The multi-pronged approach includes adjusting the curfew time for those under 18 from midnight to 9 p.m. on Fridays and Saturdays in Center City and University City, where the gatherings have most often surfaced, as well as stricter enforcement of weekday curfews.
Curfew-breakers will be fined $100-$300 and the parents of repeated offenders could face fines of $500. Parents who do not retrieve their children from policy custody could face child-neglect charges.
Hours at 20 recreation centers in the city will also be extended on weekends.
Franny Price, chair of the Police Liaison Committee, welcomed the efforts and the mayor’s harsh admonitions of the youth.
“I’m optimistic,” she said. “I’m pretty impressed with the mayor because he really told it like it is.”
Trial set for priests
A judge last week set a trial date for a sex-abuse case that has shone a national spotlight on the Archdiocese of Philadelphia.
Monsignor William Lynn will stand trial March 26 for his alleged role in covering up sex abuse by Archdiocesan priests, the first case of its kind in the nation.
Lynn will be tried alongside the Revs.

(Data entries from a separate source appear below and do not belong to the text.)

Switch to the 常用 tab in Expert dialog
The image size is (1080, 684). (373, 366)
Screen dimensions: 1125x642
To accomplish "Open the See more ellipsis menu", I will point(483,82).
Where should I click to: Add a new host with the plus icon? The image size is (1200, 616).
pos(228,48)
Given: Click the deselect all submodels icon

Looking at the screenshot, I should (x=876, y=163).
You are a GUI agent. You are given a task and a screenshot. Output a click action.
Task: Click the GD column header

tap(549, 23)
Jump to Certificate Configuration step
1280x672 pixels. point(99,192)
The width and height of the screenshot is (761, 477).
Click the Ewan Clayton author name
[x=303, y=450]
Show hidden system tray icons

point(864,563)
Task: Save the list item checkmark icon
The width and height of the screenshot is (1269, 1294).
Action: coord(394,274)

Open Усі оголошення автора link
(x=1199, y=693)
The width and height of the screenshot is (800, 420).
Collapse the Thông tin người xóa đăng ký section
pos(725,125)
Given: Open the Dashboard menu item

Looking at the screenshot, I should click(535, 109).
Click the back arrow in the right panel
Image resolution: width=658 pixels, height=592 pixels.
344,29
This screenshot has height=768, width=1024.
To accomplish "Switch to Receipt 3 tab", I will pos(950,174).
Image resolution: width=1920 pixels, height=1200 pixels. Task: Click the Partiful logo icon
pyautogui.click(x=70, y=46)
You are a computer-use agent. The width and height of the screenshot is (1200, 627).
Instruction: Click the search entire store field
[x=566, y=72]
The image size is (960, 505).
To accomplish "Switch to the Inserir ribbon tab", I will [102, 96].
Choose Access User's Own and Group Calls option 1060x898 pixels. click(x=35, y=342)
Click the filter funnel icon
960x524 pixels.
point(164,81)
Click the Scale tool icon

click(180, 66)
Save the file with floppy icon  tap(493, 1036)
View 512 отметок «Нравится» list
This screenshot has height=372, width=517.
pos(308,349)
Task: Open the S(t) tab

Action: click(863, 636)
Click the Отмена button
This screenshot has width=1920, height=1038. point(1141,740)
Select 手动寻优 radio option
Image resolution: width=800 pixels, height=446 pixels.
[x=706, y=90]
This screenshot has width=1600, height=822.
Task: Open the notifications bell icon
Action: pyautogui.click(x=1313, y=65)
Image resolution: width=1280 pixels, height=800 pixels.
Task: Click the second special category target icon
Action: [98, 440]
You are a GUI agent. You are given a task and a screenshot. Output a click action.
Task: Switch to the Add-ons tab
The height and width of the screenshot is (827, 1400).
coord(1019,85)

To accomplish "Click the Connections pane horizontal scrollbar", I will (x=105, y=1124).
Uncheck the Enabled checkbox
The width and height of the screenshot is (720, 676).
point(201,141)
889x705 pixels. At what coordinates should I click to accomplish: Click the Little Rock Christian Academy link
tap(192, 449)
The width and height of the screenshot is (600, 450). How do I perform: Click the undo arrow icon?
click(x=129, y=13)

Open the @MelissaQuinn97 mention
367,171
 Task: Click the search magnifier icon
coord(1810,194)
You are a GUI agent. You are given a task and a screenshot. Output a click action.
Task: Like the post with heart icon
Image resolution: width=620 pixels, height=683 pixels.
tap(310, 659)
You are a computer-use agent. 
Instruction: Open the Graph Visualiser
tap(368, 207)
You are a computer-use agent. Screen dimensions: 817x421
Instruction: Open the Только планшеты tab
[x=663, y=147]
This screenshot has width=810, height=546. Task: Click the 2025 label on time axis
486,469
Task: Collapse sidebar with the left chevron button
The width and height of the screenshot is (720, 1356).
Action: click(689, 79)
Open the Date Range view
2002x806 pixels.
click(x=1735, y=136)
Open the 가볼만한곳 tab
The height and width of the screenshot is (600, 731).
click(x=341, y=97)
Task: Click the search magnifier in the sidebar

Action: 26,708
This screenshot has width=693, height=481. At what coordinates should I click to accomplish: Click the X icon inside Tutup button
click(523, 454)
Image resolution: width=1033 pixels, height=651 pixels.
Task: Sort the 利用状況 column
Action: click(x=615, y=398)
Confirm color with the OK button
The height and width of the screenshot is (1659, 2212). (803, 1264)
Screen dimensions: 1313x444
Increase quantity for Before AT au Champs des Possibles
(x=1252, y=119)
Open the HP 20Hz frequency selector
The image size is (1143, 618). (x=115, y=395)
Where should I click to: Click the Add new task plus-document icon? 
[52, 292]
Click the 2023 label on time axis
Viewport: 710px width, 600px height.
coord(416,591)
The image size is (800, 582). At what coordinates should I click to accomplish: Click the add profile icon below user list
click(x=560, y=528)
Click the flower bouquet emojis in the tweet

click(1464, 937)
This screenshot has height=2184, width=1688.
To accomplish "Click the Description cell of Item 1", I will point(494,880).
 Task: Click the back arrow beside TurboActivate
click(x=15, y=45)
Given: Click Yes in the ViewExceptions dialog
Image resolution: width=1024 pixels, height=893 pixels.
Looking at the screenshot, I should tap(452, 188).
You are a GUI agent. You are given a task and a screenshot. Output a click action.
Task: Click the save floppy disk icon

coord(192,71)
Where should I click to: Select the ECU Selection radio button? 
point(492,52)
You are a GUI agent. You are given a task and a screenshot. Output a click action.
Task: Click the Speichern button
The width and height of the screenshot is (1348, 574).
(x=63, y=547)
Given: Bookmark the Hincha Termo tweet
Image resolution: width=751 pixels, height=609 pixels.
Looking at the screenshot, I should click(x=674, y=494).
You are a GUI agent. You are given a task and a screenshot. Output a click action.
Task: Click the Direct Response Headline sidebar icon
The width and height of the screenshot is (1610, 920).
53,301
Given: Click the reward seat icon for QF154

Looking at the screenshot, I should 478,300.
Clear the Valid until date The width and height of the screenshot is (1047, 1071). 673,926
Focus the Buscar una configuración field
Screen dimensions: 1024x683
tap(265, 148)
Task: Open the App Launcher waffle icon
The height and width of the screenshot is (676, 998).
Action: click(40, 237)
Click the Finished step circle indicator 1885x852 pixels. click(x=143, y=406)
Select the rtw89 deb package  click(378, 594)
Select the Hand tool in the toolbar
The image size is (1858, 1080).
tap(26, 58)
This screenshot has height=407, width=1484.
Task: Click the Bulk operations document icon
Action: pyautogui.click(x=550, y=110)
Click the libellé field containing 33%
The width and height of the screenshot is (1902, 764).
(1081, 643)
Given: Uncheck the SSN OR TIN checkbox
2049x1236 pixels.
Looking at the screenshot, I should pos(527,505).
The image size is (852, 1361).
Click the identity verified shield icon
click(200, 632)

Charles Engelhardt and Edward Avery, as well as lay teacher Bernard Shero, who are charged with molesting the same boy at St. Jerome Parish in the 1990s, and former priest James Brennan, charged with molestation in a separate case.
Lynn handled sex-abuse investigations as secretary for the clergy under former Cardinal Anthony Bevilacqua.
Prosecutors are attempting to solicit video testimony from Bevilacqua, said to be suffering from both cancer and dementia.
Common Pleas Judge Teresa Sarmina ordered a competency hearing for Bevilacqua Sept. 12 to determine if he can testify.
Elsewhere last week, the Archdiocese of Wilmington in Delaware agreed to a nearly $25-million settlement with 39 sex-abuse victims that will include the public release of the names of a dozen priests accused of molestation, along with their personnel records, to shed light on how the accusations were handled by the Archdiocese.